===== Provided data =====

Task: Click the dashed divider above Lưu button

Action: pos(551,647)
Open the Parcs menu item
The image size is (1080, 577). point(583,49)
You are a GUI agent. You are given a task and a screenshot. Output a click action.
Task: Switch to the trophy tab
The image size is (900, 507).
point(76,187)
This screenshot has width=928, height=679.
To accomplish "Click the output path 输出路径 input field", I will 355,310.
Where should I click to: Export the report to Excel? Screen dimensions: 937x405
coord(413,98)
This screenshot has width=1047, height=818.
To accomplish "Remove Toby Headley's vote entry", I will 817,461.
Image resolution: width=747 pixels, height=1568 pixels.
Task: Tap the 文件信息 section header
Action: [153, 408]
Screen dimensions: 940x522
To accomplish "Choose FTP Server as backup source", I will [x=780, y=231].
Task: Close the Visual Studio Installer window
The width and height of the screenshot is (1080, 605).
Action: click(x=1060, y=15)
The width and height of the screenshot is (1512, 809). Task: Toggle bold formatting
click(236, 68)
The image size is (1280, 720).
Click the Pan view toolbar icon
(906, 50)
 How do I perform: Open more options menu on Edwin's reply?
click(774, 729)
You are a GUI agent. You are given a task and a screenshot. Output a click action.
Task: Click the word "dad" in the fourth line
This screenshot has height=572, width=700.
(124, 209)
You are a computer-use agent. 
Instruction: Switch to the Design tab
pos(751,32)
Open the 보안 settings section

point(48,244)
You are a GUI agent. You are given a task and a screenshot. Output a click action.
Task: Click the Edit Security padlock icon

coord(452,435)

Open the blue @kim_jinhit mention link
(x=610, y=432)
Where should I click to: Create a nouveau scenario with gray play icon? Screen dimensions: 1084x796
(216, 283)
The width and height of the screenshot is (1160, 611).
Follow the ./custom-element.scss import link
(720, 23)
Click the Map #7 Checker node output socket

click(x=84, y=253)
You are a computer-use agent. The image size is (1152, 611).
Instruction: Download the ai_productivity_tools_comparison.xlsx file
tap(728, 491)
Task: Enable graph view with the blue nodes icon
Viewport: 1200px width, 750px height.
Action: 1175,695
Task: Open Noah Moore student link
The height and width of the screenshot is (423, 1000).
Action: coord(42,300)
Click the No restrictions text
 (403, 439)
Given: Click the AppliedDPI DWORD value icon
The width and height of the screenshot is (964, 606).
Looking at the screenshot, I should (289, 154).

=====

→ Instructions to follow: Each entry above should be repeated exactly, with no line left out.

→ Task output:
Task: Click the dashed divider above Lưu button

Action: pos(551,647)
Open the Parcs menu item
The image size is (1080, 577). point(583,49)
You are a GUI agent. You are given a task and a screenshot. Output a click action.
Task: Switch to the trophy tab
The image size is (900, 507).
point(76,187)
This screenshot has width=928, height=679.
To accomplish "Click the output path 输出路径 input field", I will 355,310.
Where should I click to: Export the report to Excel? Screen dimensions: 937x405
coord(413,98)
This screenshot has width=1047, height=818.
To accomplish "Remove Toby Headley's vote entry", I will 817,461.
Image resolution: width=747 pixels, height=1568 pixels.
Task: Tap the 文件信息 section header
Action: [153, 408]
Screen dimensions: 940x522
To accomplish "Choose FTP Server as backup source", I will [x=780, y=231].
Task: Close the Visual Studio Installer window
The width and height of the screenshot is (1080, 605).
Action: click(x=1060, y=15)
The width and height of the screenshot is (1512, 809). Task: Toggle bold formatting
click(236, 68)
The image size is (1280, 720).
Click the Pan view toolbar icon
(906, 50)
 How do I perform: Open more options menu on Edwin's reply?
click(774, 729)
You are a GUI agent. You are given a task and a screenshot. Output a click action.
Task: Click the word "dad" in the fourth line
This screenshot has height=572, width=700.
(124, 209)
You are a computer-use agent. 
Instruction: Switch to the Design tab
pos(751,32)
Open the 보안 settings section

point(48,244)
You are a GUI agent. You are given a task and a screenshot. Output a click action.
Task: Click the Edit Security padlock icon

coord(452,435)

Open the blue @kim_jinhit mention link
(x=610, y=432)
Where should I click to: Create a nouveau scenario with gray play icon? Screen dimensions: 1084x796
(216, 283)
The width and height of the screenshot is (1160, 611).
Follow the ./custom-element.scss import link
(720, 23)
Click the Map #7 Checker node output socket

click(x=84, y=253)
You are a computer-use agent. The image size is (1152, 611).
Instruction: Download the ai_productivity_tools_comparison.xlsx file
tap(728, 491)
Task: Enable graph view with the blue nodes icon
Viewport: 1200px width, 750px height.
Action: 1175,695
Task: Open Noah Moore student link
The height and width of the screenshot is (423, 1000).
Action: coord(42,300)
Click the No restrictions text
 (403, 439)
Given: Click the AppliedDPI DWORD value icon
The width and height of the screenshot is (964, 606).
Looking at the screenshot, I should (289, 154).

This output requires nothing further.